Starting pitching has still, for the most part, been pretty good. That’s what makes everything so infuriating.
This is not to say that it’s solely some voodoo hex on the players. There have been some managerial missteps. “Let’s have Bradley pitch to Kemp again!” “Boxberger is going to be the closer always and forever!” “Let’s carry three catchers all season!” etc. But from a team-building perspective, everything seemed more or less fine, good, grand even!
Mike Hazen was right to foresee that the bullpen was getting taxed and acquiring relievers at the deadline was the right move in theory. I don’t think anyone saw Jake Diekman getting served up every time he took the mound. Not retaining J.D. Martinez was frustrating, but working out a deal to get a solid guy in Steven Souza Jr. should have at least plugged the hole, right? Some injuries, light hitting, and really aggressive slides later, it seems to be an unplugged hole at least for this year. Sometimes what seems like good process gets bad results.

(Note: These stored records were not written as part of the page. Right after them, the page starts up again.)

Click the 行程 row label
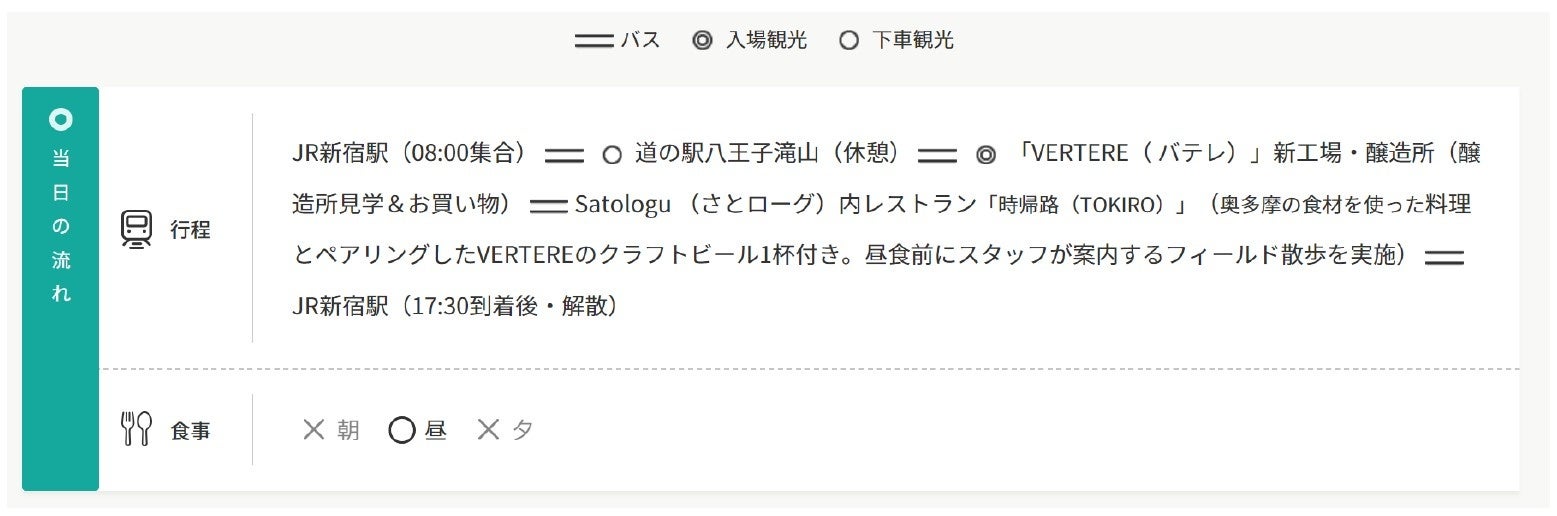Image resolution: width=1557 pixels, height=516 pixels. click(190, 229)
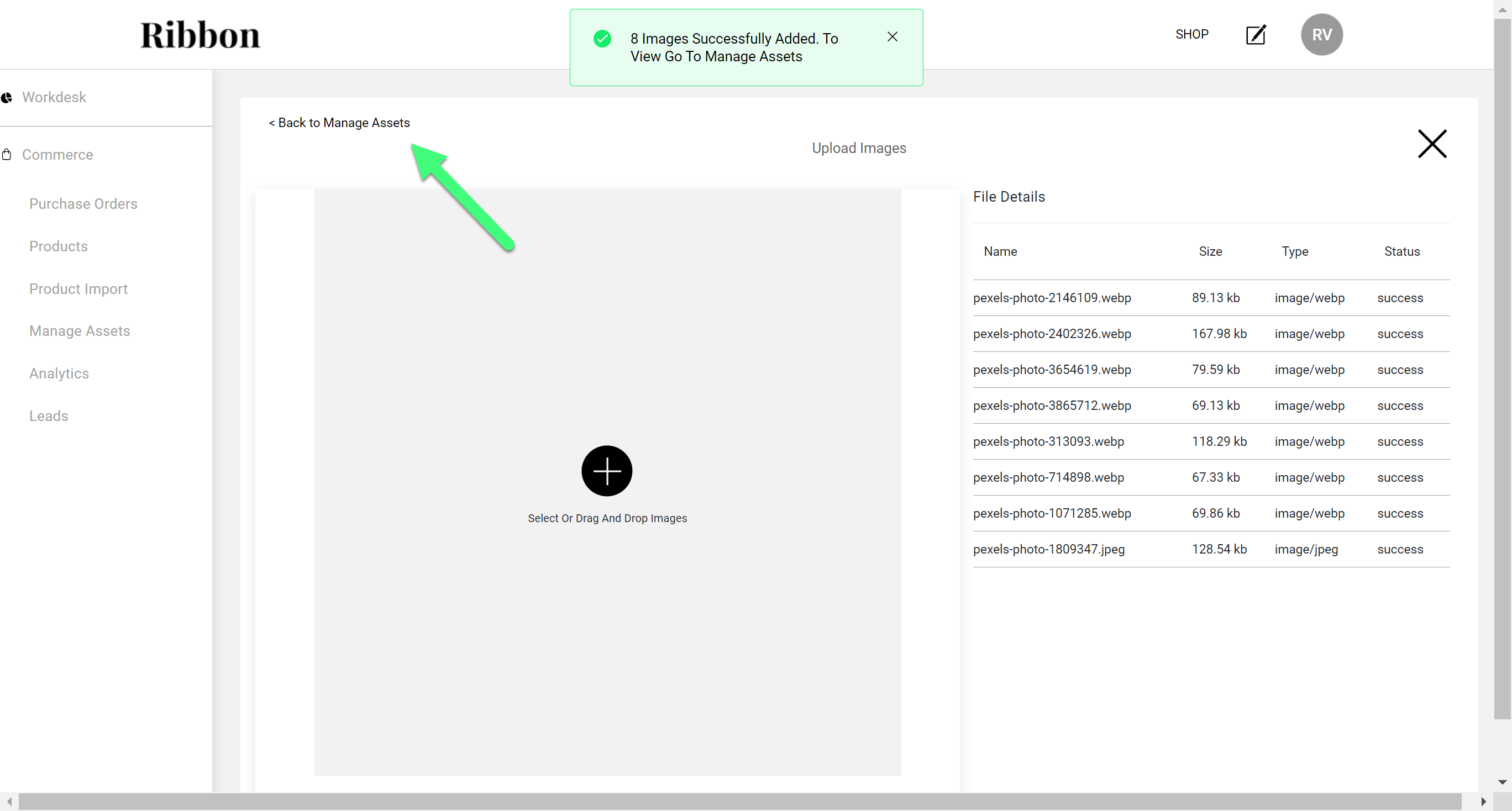The width and height of the screenshot is (1512, 811).
Task: Click the Workdesk pie chart icon
Action: tap(7, 97)
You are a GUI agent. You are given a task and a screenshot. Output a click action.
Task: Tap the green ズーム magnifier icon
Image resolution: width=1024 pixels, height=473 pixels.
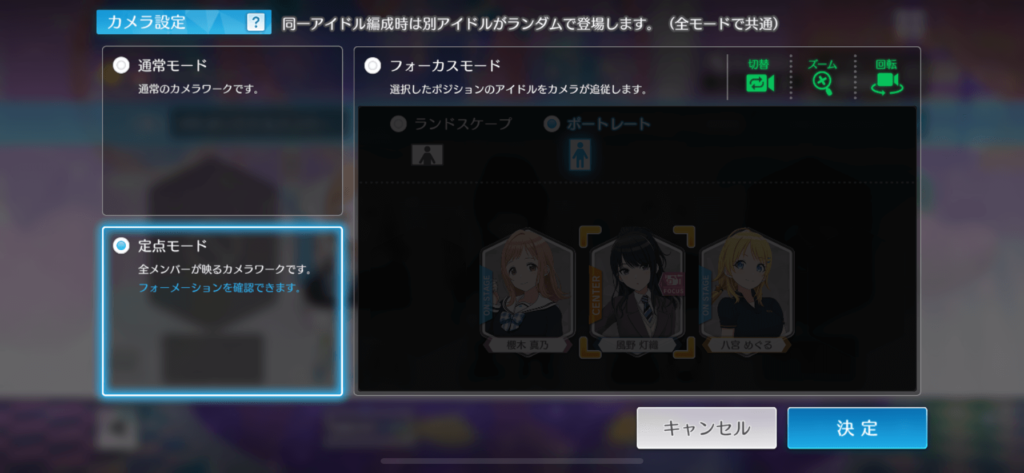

The Diamondbacks aren’t out of it, and there’s still a few weeks of season left, so this may sound like a premature postmortem of the team. I hope it is! I hope they find some spark and lash off a winning streak and get to the top of the West. That would be really cool!
It’s a few hours later. I pick up my unplugged smoke detector and plug it back in, hoping that maybe it might have calmed down. The environment is still smoke-free.
I put the plug back in and-
I unplug it, defeated.
Unfortunately, there’s nothing to suggest this team is even capable of doing that quick of a turnaround. It would be nigh-miraculous. It’s just incessant beeping at this point.